[Selection]
□ □ □

Home | Contact Us | FAQ | Search & Site Map | Link to Us
Sign In | Join | Other 45 Sites in Network
Home
Discussion Groups
Database Servers
DB2InformixIngresMS SQLOraclePervasive.SQLPostgreSQLProgressSybase
Desktop Databases
FileMakerFoxProMS AccessParadox
General
General DB TopicsDatabase Theory
Related Topics
Java Development.NET DevelopmentVB DevelopmentMore Topics ...

Database Forum / General DB Topics / DB Theory / June 2005

Tip: Looking for answers? Try searching our database.

Why spurious tuples with fifth normal form?

Thread view: 
Enable EMail Alerts  Start New Thread
Thread rating: 
stowellt@gmail.com - 15 Jun 2005 18:14 GMT
Hello All,

I have spent countless hours searching the net to find the answer, but
am still confused. I have a db structure where I have decomposed a
table into three smaller tables, but when I join them all back
together, I get spurious tuples. Now I thought that the whole point of
fifth normal form was to allow you to successfully decompose a table
into smaller tables, then join them back together without spurious
results. Do I have the wrong idea about this, or if not, what am I
doing wrong? Thanks.

□ □ □

[Supplied material]
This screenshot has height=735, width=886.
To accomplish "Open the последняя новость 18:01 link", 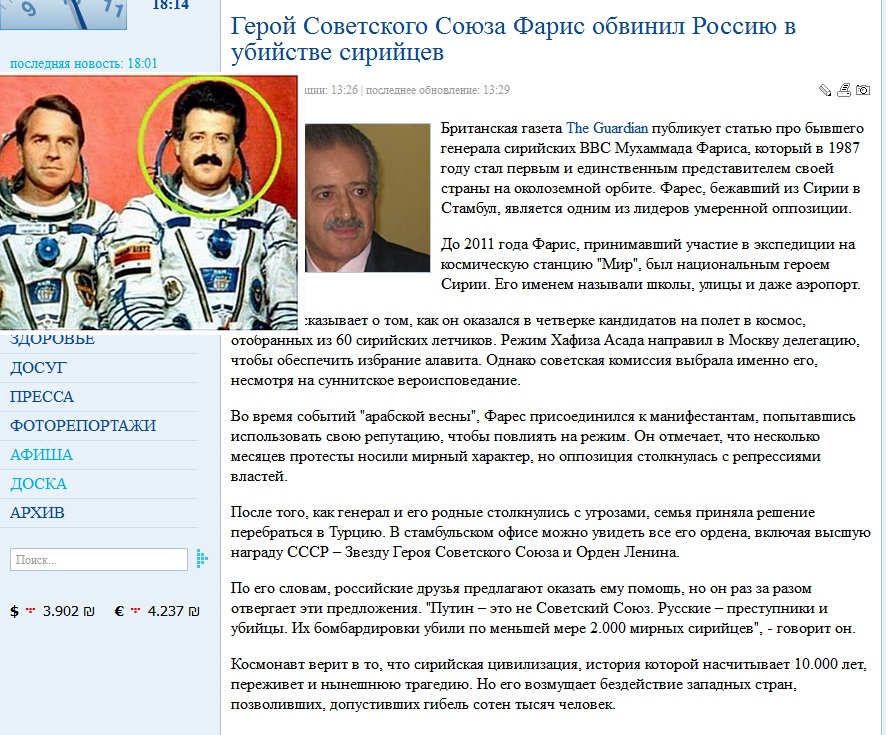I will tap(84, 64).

□ □ □

[Challenge] In the thread on fifth normal form, write out word for word the part that opens with the words containing "Database Forum /" and closes with "fifth normal form?". The listing isn't needed here.

[The answer]
Database Forum / General DB Topics / DB Theory / June 2005

Tip: Looking for answers? Try searching our database.

Why spurious tuples with fifth normal form?